● **ACTIVITY**: Every line in the records below between the one holding "954x516 pixels." and the one holding "Task: Click the Available for dropdown arrow", inclusive, is to be set down exactly; all other lines are to be left out.

● **RECORDS PROVIDED**:
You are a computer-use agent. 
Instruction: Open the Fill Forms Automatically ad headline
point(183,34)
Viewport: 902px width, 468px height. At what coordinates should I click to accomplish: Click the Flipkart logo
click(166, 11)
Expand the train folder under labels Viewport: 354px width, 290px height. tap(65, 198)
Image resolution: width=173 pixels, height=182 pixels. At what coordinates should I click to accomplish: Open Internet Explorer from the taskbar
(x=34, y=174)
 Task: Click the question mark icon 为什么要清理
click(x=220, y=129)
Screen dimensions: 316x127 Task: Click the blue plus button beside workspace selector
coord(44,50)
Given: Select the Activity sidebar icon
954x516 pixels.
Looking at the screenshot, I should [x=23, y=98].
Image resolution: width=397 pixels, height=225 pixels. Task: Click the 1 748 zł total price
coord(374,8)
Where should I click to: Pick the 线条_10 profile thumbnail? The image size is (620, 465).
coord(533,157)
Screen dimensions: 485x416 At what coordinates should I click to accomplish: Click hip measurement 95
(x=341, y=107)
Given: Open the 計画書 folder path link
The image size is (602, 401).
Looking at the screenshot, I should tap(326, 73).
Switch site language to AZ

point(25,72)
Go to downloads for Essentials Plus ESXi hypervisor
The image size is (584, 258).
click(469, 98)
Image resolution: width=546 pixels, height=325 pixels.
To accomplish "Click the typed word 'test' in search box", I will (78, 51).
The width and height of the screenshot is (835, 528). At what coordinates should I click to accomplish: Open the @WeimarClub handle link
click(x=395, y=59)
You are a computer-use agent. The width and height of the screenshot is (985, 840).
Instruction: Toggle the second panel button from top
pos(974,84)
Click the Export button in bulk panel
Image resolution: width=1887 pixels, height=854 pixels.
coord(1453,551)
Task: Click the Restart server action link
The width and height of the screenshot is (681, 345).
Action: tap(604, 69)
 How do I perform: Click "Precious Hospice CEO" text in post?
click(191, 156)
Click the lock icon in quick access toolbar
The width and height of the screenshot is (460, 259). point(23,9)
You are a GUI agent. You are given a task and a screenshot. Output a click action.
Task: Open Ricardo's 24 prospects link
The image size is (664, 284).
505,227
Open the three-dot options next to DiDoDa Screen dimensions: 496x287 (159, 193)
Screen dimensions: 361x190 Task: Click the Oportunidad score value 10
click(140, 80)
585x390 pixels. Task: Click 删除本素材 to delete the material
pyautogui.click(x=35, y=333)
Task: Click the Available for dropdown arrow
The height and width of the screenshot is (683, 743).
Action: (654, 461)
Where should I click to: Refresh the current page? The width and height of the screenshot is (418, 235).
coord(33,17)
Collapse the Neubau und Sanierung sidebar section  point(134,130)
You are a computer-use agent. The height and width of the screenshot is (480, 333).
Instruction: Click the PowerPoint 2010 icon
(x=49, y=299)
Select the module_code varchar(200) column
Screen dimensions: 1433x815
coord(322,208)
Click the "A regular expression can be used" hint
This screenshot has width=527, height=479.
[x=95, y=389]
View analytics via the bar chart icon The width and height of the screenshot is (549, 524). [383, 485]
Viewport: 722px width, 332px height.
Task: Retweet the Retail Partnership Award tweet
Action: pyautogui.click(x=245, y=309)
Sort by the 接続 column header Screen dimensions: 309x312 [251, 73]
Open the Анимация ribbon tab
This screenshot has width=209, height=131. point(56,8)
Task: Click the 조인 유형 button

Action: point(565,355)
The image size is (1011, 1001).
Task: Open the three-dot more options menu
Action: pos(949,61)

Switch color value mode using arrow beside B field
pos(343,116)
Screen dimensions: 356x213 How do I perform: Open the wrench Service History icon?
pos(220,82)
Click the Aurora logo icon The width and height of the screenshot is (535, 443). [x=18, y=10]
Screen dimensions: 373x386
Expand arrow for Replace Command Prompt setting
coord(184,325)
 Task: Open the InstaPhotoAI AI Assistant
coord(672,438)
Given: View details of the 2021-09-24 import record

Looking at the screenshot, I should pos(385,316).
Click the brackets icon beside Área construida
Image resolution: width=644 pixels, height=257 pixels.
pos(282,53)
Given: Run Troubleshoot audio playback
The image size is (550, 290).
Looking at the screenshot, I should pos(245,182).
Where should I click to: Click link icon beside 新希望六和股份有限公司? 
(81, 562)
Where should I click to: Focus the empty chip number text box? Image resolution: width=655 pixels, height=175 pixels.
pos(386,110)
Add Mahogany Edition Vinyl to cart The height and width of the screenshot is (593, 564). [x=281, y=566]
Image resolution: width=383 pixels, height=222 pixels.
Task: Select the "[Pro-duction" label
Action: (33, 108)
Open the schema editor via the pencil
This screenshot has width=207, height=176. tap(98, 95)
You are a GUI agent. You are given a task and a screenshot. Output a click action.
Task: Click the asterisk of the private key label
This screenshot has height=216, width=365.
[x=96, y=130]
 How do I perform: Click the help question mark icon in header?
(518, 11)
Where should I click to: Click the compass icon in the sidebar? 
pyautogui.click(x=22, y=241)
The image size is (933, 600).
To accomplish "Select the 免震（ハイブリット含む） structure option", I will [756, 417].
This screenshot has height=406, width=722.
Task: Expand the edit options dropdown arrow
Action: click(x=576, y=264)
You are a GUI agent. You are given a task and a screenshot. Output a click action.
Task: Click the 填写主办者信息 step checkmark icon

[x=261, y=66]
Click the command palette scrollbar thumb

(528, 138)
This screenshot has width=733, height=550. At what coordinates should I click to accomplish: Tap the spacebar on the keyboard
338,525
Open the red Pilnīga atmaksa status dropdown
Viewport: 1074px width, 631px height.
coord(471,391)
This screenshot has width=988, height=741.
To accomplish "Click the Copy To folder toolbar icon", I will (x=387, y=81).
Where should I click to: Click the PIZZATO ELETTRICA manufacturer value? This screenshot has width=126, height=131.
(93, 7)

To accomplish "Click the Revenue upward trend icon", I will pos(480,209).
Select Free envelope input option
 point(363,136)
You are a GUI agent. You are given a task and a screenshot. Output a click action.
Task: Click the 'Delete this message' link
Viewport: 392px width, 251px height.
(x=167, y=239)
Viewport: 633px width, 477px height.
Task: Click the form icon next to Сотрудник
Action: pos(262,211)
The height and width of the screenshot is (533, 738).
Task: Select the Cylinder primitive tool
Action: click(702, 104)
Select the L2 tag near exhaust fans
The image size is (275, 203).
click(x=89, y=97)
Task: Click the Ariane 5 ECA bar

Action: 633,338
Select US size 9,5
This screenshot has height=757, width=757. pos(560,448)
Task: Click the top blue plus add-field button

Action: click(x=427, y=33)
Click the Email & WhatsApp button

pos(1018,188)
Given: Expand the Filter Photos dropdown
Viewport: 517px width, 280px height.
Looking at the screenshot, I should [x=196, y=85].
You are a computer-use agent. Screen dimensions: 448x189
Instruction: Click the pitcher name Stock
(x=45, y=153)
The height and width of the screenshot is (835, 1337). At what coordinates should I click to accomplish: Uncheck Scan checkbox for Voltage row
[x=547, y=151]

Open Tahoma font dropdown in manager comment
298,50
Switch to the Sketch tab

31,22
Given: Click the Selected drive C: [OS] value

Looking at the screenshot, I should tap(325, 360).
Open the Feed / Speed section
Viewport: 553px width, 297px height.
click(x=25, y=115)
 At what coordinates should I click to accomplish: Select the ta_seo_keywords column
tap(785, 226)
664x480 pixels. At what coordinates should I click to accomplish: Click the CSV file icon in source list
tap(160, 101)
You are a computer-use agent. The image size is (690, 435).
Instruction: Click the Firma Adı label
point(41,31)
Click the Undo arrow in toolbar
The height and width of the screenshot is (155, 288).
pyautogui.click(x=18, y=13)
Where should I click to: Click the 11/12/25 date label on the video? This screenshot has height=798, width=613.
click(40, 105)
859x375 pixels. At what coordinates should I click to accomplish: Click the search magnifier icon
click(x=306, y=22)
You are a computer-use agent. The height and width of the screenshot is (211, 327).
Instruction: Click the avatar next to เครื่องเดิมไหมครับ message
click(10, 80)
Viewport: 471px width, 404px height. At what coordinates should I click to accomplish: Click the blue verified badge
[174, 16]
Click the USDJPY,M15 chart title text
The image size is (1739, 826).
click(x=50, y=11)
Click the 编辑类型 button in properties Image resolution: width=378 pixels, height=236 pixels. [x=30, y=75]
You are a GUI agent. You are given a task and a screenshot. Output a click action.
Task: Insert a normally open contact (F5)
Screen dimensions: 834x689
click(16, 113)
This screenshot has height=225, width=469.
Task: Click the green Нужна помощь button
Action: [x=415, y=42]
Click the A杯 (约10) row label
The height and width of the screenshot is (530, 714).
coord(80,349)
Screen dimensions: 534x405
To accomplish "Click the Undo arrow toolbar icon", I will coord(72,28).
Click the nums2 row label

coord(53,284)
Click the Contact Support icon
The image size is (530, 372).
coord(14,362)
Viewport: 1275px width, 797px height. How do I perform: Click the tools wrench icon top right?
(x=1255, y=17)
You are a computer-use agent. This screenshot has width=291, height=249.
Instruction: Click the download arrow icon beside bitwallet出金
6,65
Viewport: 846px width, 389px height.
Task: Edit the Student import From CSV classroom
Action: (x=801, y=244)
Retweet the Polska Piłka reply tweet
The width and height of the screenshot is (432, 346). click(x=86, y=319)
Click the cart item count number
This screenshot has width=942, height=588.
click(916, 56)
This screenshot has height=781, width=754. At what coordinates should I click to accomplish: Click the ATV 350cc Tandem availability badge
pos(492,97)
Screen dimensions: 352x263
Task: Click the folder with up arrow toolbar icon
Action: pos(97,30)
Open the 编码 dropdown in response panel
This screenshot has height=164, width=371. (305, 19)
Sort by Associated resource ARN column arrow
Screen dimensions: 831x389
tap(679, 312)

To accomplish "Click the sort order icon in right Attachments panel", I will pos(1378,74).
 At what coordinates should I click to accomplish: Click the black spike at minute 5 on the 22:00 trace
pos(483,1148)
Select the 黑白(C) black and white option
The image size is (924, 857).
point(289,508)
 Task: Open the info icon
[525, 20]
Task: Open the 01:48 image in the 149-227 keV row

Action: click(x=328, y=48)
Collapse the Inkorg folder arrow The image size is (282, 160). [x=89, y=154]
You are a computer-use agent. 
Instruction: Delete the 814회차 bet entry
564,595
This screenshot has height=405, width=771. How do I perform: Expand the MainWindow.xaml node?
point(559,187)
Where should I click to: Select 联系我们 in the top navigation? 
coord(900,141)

● **RESULT OF THIS TASK**:
954x516 pixels.
Looking at the screenshot, I should [x=23, y=98].
Image resolution: width=397 pixels, height=225 pixels. Task: Click the 1 748 zł total price
coord(374,8)
Where should I click to: Pick the 线条_10 profile thumbnail? The image size is (620, 465).
coord(533,157)
Screen dimensions: 485x416 At what coordinates should I click to accomplish: Click hip measurement 95
(x=341, y=107)
Given: Open the 計画書 folder path link
The image size is (602, 401).
Looking at the screenshot, I should tap(326, 73).
Switch site language to AZ

point(25,72)
Go to downloads for Essentials Plus ESXi hypervisor
The image size is (584, 258).
click(469, 98)
Image resolution: width=546 pixels, height=325 pixels.
To accomplish "Click the typed word 'test' in search box", I will (78, 51).
The width and height of the screenshot is (835, 528). At what coordinates should I click to accomplish: Open the @WeimarClub handle link
click(x=395, y=59)
You are a computer-use agent. The width and height of the screenshot is (985, 840).
Instruction: Toggle the second panel button from top
pos(974,84)
Click the Export button in bulk panel
Image resolution: width=1887 pixels, height=854 pixels.
coord(1453,551)
Task: Click the Restart server action link
The width and height of the screenshot is (681, 345).
Action: tap(604, 69)
 How do I perform: Click "Precious Hospice CEO" text in post?
click(191, 156)
Click the lock icon in quick access toolbar
The width and height of the screenshot is (460, 259). point(23,9)
You are a GUI agent. You are given a task and a screenshot. Output a click action.
Task: Open Ricardo's 24 prospects link
The image size is (664, 284).
505,227
Open the three-dot options next to DiDoDa Screen dimensions: 496x287 (159, 193)
Screen dimensions: 361x190 Task: Click the Oportunidad score value 10
click(140, 80)
585x390 pixels. Task: Click 删除本素材 to delete the material
pyautogui.click(x=35, y=333)
Task: Click the Available for dropdown arrow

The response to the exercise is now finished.